INVESTIGATION OF RHEOLOGICAL PROPERTIES OF STAINLESS-STEEL POWDER AND MECHANICAL PERFORMANCES OF SLM PRINTED PARTS.

Abstract

This study focuses on the rheological properties of the atomized stainless-steel powder and the mechanical performances of the specimens obtained by selective laser melting (SLM). Rheological properties of atomized stainless-steel powders provided by two suppliers were characterized using the FT4 Rheometer, scanning electron microscopy (SEM), Hall flowmeter, Tap density measurer, and the Mastersizer 3000. The mechanical performance of the SLM printed specimens was investigated with the help of tensile, fatigue, hardness, and corrosion tests. This study provides a characterization of the influence of the build orientation and heat treatment on mechanical properties of SLM printed parts. Additionally, a literature review was prepared for the current state of research on each of the relevant properties of SLM printed 316L stainless steel parts. These comprehensive quantitative and qualitative analyses are beneficial to anticipate the failure conditions of stainless-steel specimens.
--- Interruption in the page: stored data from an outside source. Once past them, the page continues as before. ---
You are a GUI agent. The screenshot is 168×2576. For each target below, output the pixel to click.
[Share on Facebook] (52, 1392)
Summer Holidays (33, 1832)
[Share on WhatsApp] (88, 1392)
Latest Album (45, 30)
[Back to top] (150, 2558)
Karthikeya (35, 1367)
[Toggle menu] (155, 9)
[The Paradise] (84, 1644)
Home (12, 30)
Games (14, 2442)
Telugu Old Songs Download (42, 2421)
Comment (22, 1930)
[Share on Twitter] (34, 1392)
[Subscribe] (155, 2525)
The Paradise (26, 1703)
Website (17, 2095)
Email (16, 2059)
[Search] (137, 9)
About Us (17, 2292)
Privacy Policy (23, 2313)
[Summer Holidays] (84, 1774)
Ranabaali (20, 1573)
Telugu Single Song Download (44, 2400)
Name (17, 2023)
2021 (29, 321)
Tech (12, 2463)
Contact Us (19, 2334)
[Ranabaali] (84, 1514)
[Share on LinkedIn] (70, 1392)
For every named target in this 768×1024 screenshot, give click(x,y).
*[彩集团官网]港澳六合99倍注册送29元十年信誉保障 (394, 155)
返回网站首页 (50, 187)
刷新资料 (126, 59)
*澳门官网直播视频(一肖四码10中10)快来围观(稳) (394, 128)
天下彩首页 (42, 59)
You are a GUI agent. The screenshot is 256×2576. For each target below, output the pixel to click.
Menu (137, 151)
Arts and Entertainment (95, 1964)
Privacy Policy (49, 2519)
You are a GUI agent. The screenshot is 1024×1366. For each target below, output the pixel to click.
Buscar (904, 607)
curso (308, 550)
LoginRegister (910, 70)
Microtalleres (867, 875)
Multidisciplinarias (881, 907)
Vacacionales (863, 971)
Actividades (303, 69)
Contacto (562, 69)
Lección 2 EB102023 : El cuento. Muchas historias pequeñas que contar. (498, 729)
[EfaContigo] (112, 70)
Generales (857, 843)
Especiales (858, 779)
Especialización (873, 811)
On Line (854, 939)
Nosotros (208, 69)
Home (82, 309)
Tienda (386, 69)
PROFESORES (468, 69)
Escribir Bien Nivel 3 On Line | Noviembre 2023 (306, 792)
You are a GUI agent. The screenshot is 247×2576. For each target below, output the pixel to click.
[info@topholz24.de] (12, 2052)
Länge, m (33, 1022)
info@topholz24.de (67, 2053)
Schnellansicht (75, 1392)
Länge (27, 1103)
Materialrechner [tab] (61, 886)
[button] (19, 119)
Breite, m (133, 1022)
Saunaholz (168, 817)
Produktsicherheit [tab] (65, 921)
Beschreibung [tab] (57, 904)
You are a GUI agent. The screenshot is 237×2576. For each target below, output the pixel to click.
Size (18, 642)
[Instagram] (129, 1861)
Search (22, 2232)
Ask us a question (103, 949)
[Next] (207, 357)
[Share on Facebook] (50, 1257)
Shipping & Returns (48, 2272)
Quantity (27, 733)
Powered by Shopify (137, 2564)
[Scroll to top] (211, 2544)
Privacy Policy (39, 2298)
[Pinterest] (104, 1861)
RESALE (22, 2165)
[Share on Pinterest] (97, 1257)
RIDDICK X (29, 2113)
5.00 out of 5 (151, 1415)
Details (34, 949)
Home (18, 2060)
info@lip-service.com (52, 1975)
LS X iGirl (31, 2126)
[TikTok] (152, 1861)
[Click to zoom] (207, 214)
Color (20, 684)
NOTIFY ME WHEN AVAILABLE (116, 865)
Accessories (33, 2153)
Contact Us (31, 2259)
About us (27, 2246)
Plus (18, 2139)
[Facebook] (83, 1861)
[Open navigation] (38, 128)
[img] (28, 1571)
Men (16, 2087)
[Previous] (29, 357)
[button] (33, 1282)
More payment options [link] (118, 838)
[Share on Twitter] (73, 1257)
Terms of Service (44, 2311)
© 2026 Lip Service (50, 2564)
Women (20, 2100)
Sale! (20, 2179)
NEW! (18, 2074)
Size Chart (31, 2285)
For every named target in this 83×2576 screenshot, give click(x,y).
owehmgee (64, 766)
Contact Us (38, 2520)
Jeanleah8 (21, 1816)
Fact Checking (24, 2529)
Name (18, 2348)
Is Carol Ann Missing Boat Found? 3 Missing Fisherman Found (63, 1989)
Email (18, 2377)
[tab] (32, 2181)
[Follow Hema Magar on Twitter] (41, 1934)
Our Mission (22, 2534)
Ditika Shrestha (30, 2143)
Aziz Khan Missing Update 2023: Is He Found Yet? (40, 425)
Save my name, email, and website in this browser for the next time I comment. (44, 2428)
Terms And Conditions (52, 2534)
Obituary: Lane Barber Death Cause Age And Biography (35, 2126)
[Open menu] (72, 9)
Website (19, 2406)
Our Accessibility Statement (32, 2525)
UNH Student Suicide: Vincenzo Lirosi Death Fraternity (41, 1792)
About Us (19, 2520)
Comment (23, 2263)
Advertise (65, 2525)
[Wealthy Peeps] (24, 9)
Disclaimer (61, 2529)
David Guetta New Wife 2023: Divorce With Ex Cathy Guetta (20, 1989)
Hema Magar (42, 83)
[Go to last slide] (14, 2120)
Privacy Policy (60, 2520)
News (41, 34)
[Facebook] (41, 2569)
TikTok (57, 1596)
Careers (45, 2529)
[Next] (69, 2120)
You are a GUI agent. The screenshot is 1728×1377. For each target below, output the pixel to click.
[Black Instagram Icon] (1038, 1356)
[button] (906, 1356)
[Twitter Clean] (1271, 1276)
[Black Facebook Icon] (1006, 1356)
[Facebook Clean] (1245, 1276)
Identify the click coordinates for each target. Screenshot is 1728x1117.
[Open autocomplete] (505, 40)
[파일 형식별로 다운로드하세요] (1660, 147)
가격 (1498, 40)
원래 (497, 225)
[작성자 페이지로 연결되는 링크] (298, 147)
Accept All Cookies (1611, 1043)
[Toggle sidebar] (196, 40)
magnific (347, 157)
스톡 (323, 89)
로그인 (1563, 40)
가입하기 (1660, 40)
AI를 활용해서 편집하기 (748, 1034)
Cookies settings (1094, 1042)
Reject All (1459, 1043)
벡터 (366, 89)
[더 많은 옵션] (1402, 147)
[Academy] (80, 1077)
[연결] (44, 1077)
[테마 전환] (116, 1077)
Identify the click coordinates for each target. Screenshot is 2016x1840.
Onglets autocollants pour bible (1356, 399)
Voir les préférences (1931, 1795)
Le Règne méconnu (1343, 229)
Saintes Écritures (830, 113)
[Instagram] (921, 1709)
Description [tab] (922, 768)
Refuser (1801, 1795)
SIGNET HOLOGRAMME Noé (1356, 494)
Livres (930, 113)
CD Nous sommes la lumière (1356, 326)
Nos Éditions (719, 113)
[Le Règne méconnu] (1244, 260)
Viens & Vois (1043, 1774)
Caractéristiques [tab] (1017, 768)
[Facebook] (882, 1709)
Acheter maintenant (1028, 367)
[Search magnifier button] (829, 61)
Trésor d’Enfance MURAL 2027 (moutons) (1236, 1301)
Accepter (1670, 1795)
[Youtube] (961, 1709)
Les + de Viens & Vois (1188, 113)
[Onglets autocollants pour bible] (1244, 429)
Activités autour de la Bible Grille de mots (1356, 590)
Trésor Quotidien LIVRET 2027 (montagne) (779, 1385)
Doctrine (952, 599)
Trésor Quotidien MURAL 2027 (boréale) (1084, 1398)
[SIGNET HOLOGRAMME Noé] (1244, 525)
From the rheological analysis, it was observed that the atomized powder provided by supplier 1 had better flowability and rheological properties. However, it was found that both commercial powders were deemed free-flowing and sufficiently appropriate for 3D printing, which is why a mixture of both was used in this study. Build orientation was found to have an effect on fatigue, hardness, and corrosion properties, while tensile performance was not significantly affected. Additionally, SEM imaging revealed a presence of defects, such as lack of fusion, voids, and unmelted powder particles in as-built specimens. Heat treatment proved to mitigate the number of defects present, leading to noticeable improvements in the properties of SLM printed parts. However, a negative effect was noted for the corrosion resistance, stemming from the increase of the number of grain boundaries, which are most susceptible to corrosion.